### WHAT IS EXPECTED
For this exercise, return only the lines in the records below from the one holding "Nové hry (511, 25)" through the one holding "Ressources (206, 1499)", including both, exactly as they appear and without pictures.
-.-.-
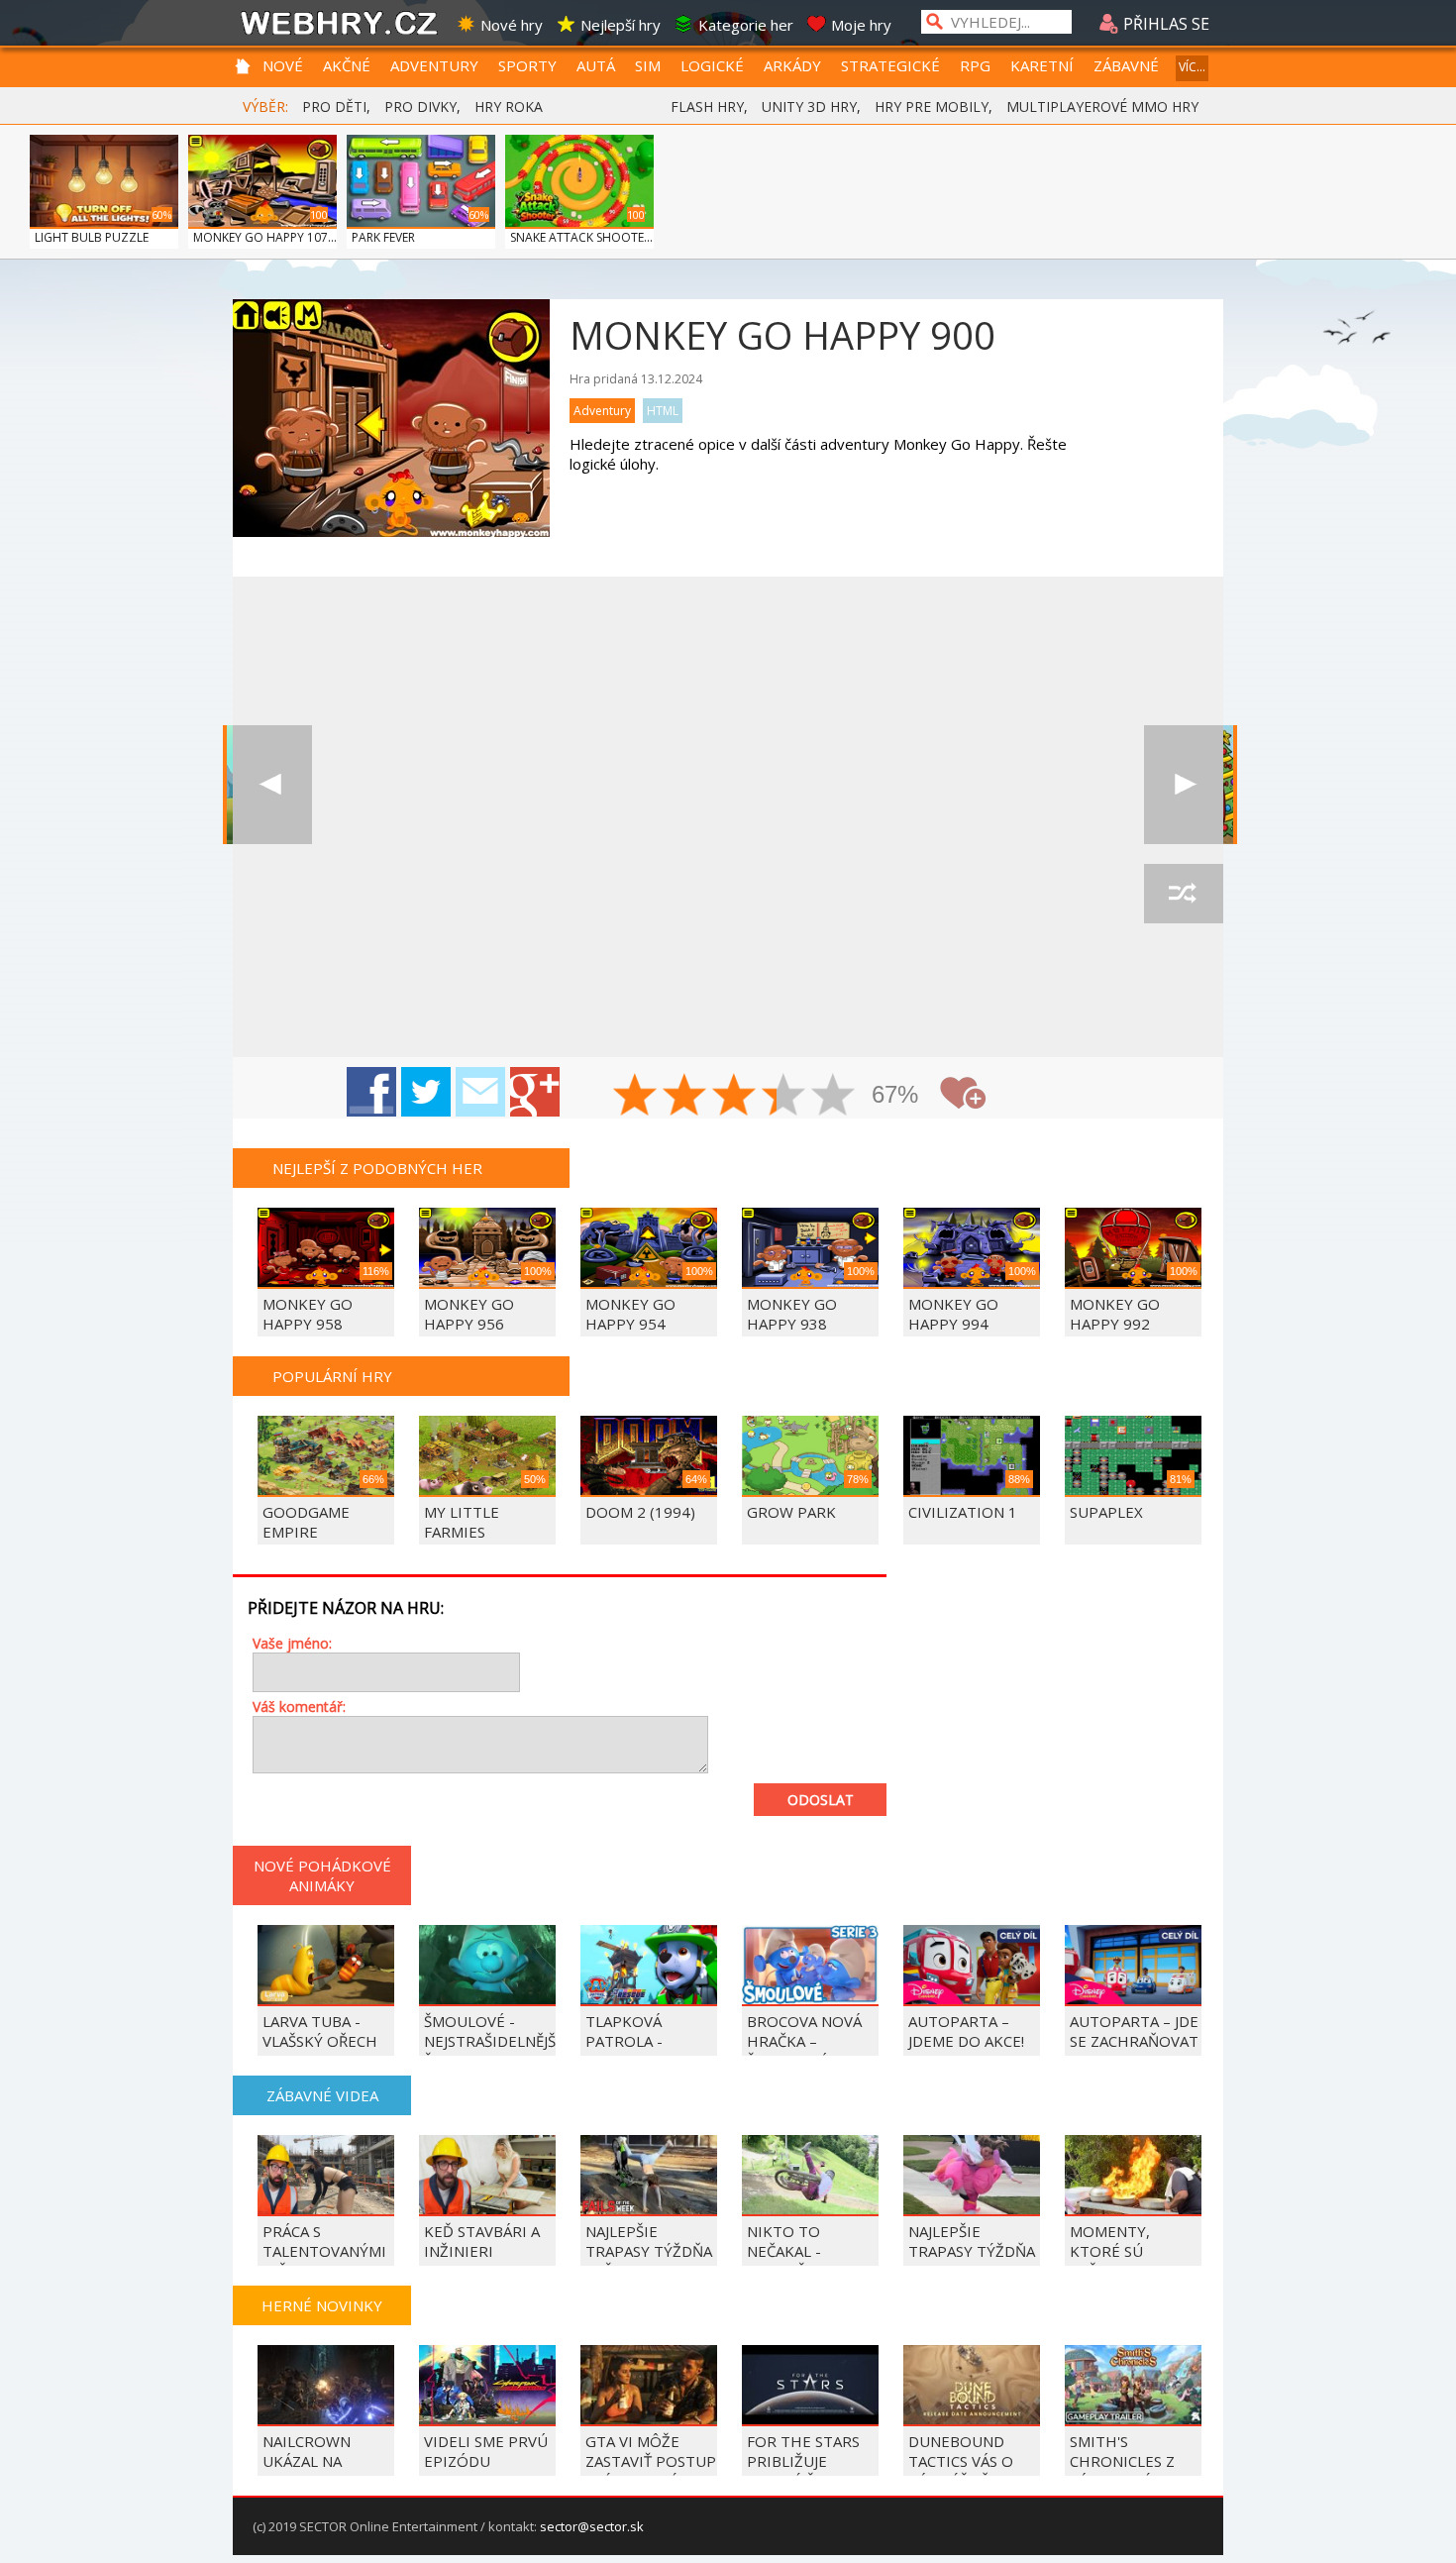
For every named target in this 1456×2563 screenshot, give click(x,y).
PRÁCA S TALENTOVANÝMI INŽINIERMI (324, 2251)
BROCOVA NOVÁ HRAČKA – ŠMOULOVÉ (804, 2041)
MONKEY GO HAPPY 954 (630, 1314)
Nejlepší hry (620, 25)
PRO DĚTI (334, 106)
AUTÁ (595, 65)
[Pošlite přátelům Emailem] (480, 1092)
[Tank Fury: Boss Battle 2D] (272, 784)
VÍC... (1192, 66)
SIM (648, 65)
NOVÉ (282, 65)
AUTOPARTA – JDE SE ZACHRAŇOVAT (1134, 2031)
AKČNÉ (346, 65)
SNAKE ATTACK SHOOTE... (581, 237)
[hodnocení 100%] (834, 1097)
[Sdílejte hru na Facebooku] (371, 1092)
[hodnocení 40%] (685, 1097)
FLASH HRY (707, 106)
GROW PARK (791, 1512)
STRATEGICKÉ (890, 65)
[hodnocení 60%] (735, 1097)
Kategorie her (745, 25)
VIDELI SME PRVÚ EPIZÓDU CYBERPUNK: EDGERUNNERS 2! (486, 2470)
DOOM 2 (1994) (640, 1512)
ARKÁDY (792, 65)
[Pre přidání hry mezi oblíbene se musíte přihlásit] (963, 1093)
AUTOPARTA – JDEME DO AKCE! (966, 2031)
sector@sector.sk (592, 2526)
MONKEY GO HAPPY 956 (469, 1314)
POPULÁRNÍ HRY (332, 1376)
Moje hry (861, 25)
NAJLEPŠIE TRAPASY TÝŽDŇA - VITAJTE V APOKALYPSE (971, 2260)
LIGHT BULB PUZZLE (92, 237)
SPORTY (527, 65)
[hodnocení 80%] (784, 1097)
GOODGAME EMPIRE (306, 1522)
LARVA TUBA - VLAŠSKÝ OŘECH (319, 2031)
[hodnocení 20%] (636, 1097)
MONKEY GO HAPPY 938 (792, 1314)
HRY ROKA (508, 106)
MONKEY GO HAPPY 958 (307, 1314)
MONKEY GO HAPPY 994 (953, 1314)
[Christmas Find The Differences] (1183, 784)
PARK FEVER (383, 237)
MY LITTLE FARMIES (461, 1522)
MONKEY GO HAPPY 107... (265, 237)
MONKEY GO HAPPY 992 (1115, 1314)
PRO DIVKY (420, 106)
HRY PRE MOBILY (931, 106)
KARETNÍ (1042, 65)
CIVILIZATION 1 (962, 1512)
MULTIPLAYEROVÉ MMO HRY (1102, 106)
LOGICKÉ (712, 65)
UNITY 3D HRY (809, 106)
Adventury (602, 410)
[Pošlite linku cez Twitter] (426, 1092)
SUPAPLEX (1106, 1512)
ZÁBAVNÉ (1126, 65)
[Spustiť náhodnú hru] (1183, 893)
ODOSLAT (820, 1799)
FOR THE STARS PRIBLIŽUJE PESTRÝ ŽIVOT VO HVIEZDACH (811, 2470)
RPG (975, 65)
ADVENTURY (434, 65)
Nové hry (511, 25)
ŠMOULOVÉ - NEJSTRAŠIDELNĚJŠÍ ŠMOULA (492, 2041)
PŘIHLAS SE (1164, 24)
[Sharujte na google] (535, 1092)
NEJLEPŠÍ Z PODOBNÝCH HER (377, 1168)
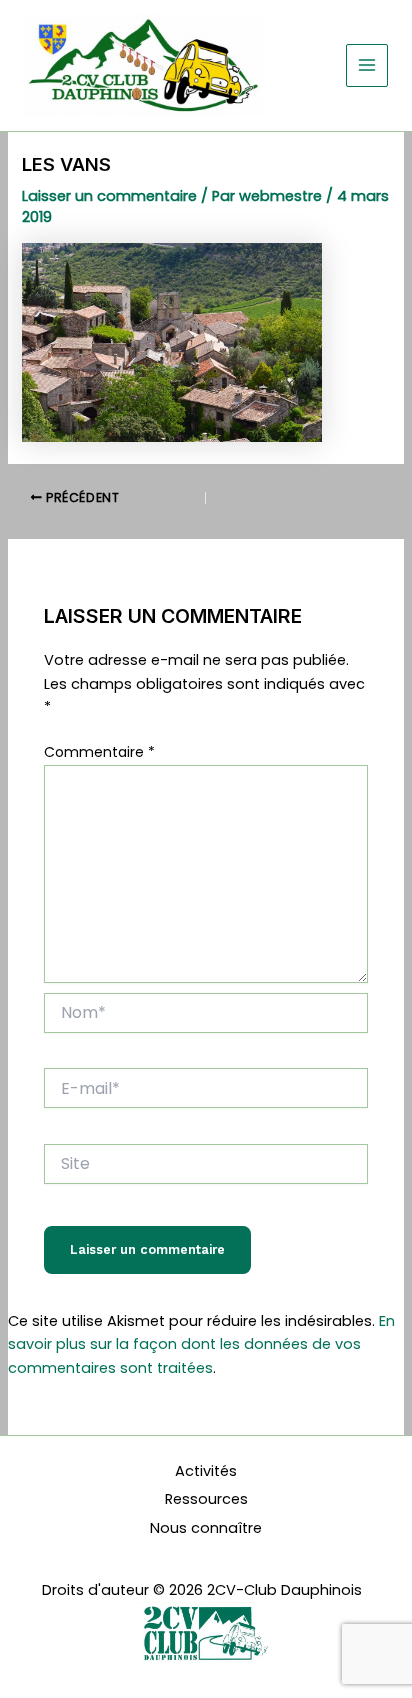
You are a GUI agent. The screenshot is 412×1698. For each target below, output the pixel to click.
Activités (206, 1471)
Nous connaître (206, 1528)
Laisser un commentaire (109, 196)
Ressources (206, 1499)
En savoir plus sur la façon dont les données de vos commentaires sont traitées (201, 1344)
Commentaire (99, 752)
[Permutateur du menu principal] (367, 65)
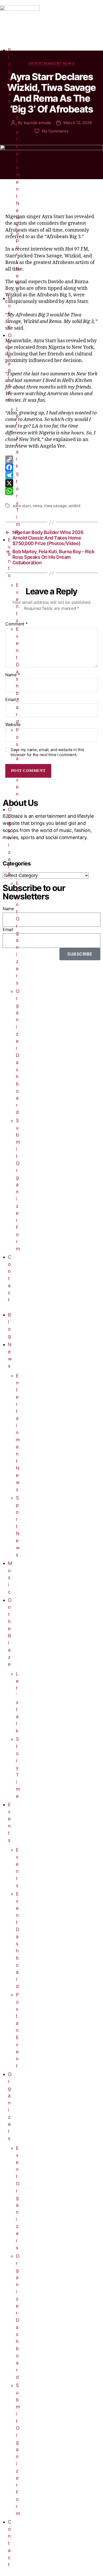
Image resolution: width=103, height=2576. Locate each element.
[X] (51, 483)
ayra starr (22, 505)
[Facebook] (51, 467)
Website (13, 724)
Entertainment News (18, 167)
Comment (16, 624)
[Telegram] (51, 475)
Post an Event (17, 765)
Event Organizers (18, 933)
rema (37, 505)
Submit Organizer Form (18, 1184)
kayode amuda (37, 122)
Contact (9, 1278)
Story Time (18, 503)
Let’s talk (17, 437)
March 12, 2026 (77, 122)
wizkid (74, 505)
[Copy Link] (51, 459)
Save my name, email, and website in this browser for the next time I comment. (47, 752)
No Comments (55, 131)
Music (10, 313)
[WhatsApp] (51, 491)
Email (12, 699)
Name (12, 675)
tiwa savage (55, 505)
-.-.-
### ANSWER SECTION
Nové hry (511, 25)
ŠMOULOVÉ - NEJSTRAŠIDELNĚJŠÍ ŠMOULA (492, 2041)
PŘIHLAS SE (1164, 24)
[Sharujte na google] (535, 1092)
NEJLEPŠÍ Z PODOBNÝCH HER (377, 1168)
You are a GUI agent. The screenshot is 412×1698. For each target below, output the pixel to click.
Activités (206, 1471)
Nous connaître (206, 1528)
Laisser un commentaire (109, 196)
Ressources (206, 1499)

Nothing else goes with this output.